As to be expected, urban foxes are more reliant on human garbage and food that is thrown away. This makes an easy, although not a normally nutritious meal for the young fox. Bones, usually chicken, make up a large part of an urban foxes’ diet, although wild birds and mammals also make up a considerable portion.

The diet of a fox depends on the time of year. Autumn is an especially good time for fruit and a large amount of fruit is consumed by foxes, while in spring they mainly eat birds as this is when most young birds fledge.

Rats and pigeons are also eaten in large quantities, especially around industrial areas, while in areas with lots of restaurants, foxes can feed on higher-quality, but not as nutritious human food.

Foxes that live in the country do not have the same advantages that urban foxes do when it comes to finding an easy meal, however, they are probably more healthy because of this.

Scavenged bones make up a large portion of their diet, but they also feed on a large number of small mammals such as mice, voles, and moles. Fruit and vegetables such as apples, pears, and plums are all tasty snacks for young foxes.

You may have seen foxes but do you know where they live?  Find out in this article I wrote

Fox in winter


Red foxes have excellent hearing with ears that point outwards. Food is more difficult to come by in winter but every morsel is worth the struggle in order to survive. Foxes can hear a mouse squeaking one hundred meters away, leaping on it after tracing the footsteps they leave behind in the snow. 

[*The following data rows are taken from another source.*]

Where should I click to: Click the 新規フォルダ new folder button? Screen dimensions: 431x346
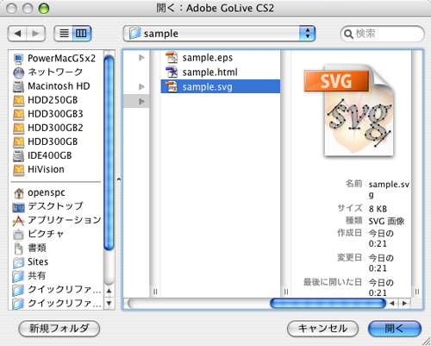[x=59, y=329]
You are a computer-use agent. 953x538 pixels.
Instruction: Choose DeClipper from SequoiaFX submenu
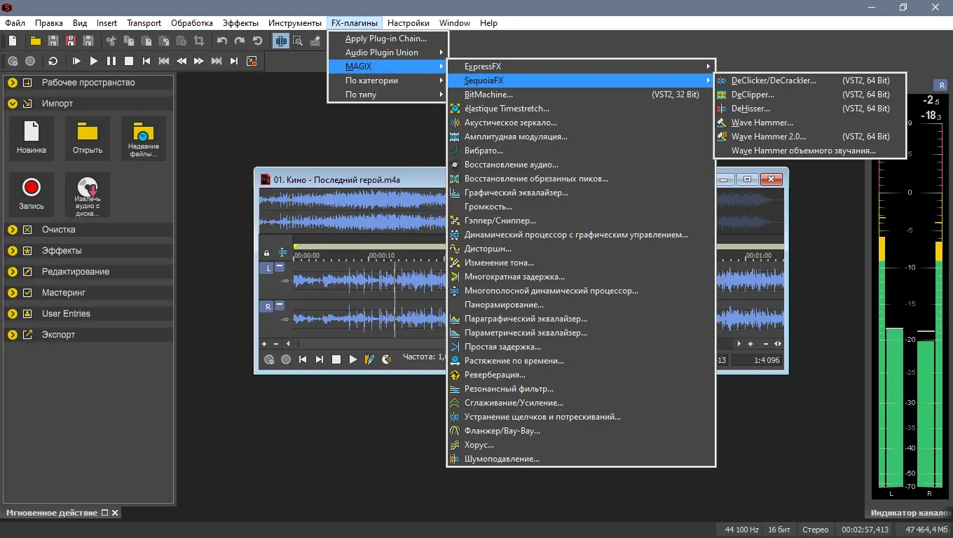pos(753,95)
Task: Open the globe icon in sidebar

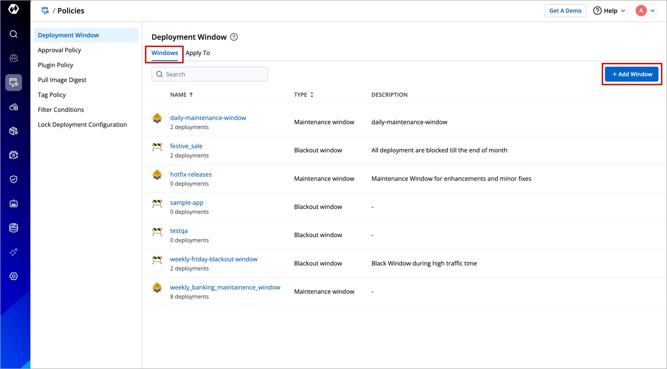Action: (14, 58)
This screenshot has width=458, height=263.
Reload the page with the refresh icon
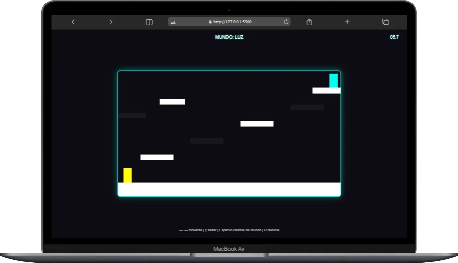(x=286, y=22)
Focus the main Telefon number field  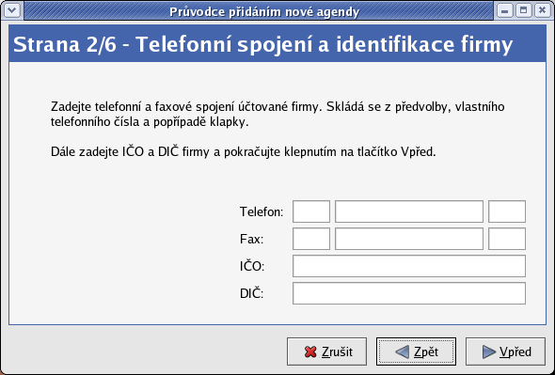tap(409, 211)
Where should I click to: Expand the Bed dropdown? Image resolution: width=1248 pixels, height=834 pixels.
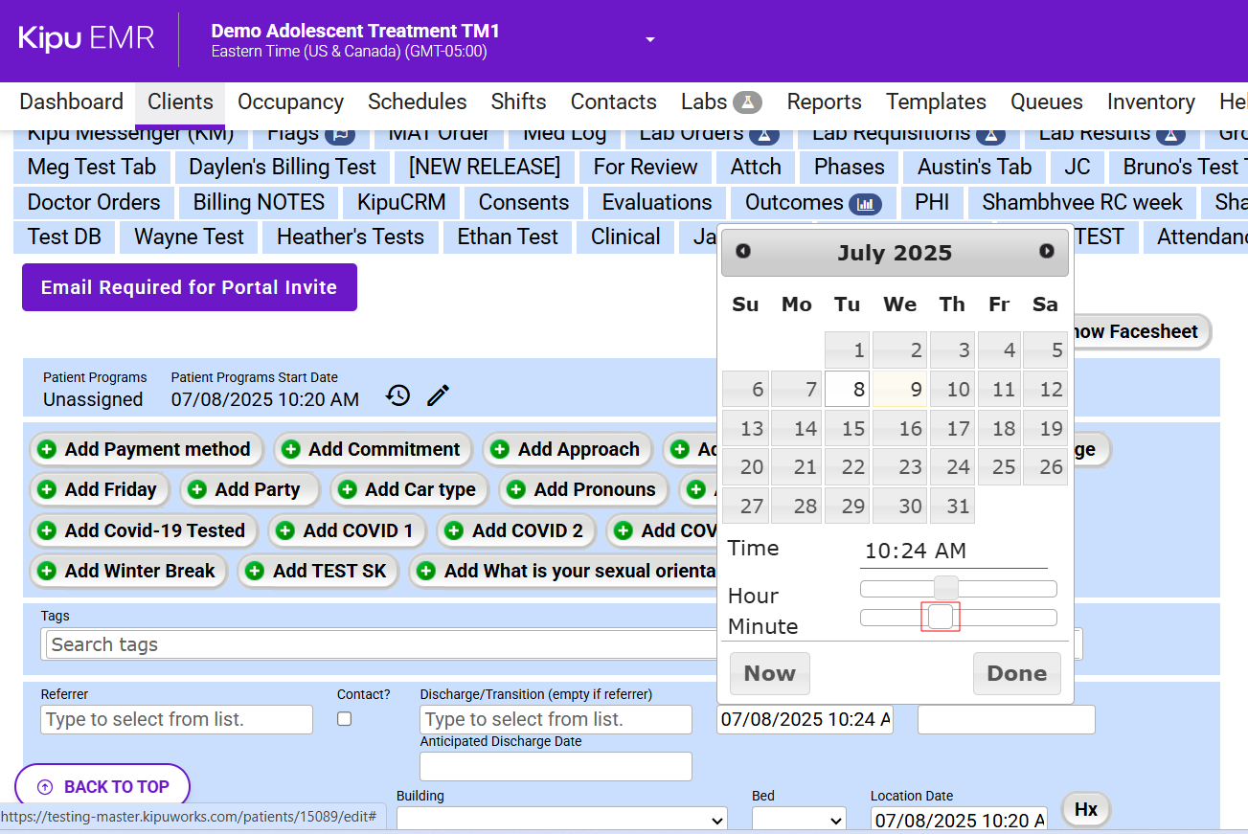click(798, 820)
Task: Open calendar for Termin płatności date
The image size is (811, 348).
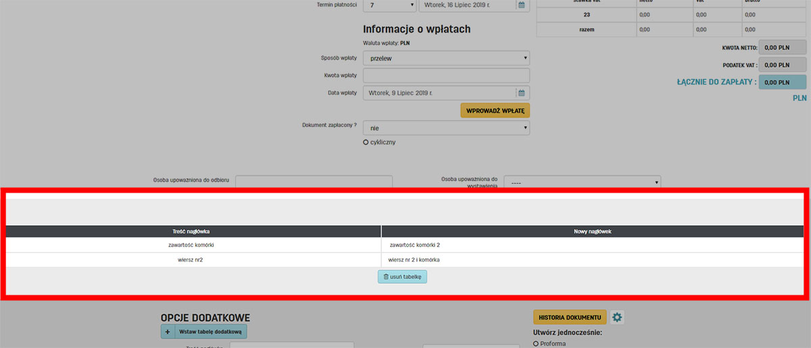Action: coord(521,5)
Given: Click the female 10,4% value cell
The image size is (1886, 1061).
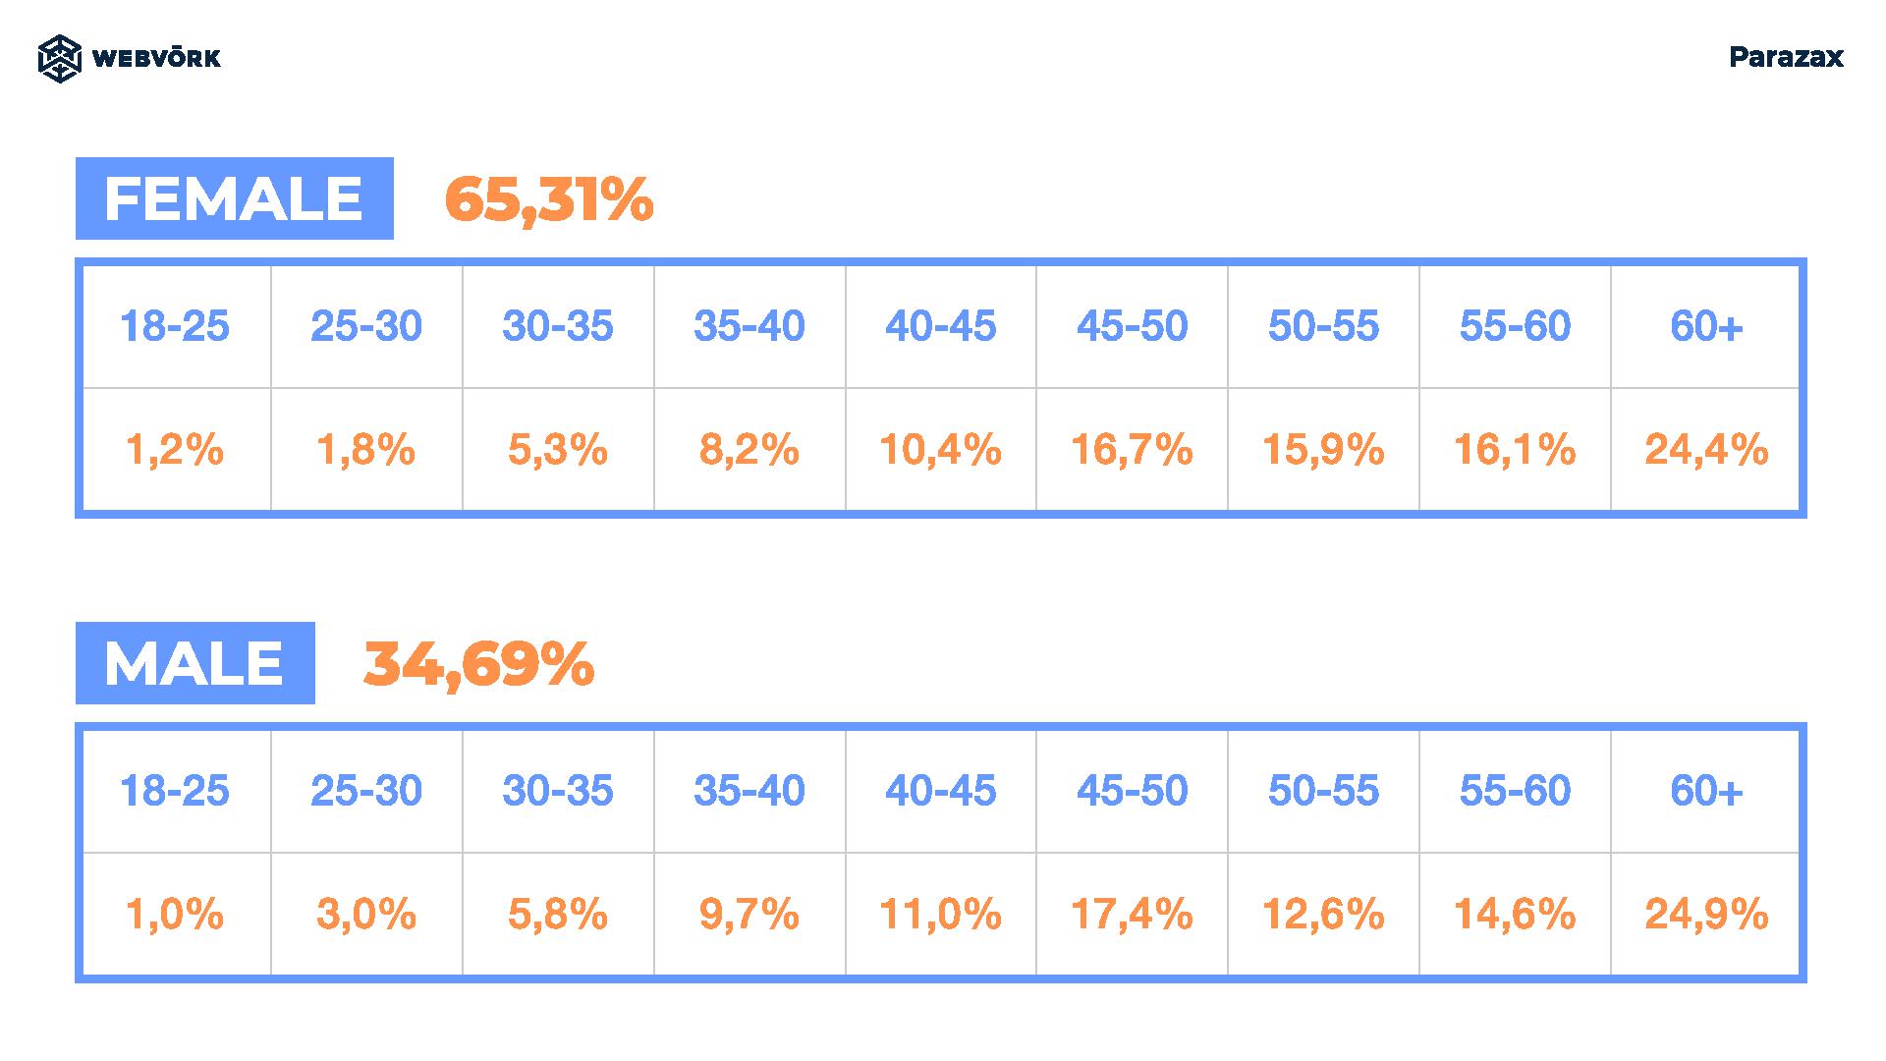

In winter, foxes mainly feed on small mammals such as mice, squirrels, and rabbits that are also trying to find food. Insects are not as easy to find but still make up a big part of their diet.

Foxes will also cache their food for winter in order to survive. Surplus food is hidden in unique places called a cache for use in winter when there is a limited food supply.

Foxes start to cache from a very young age, with foxes as young as six weeks old seen caching food brought back by their parents. Even pet foxes are known to do this, even without any adult supervision. While the nicest foods seem to be eaten straight away by foxes, other food is often put into a cache. These caches help foxes survive a harsh winter.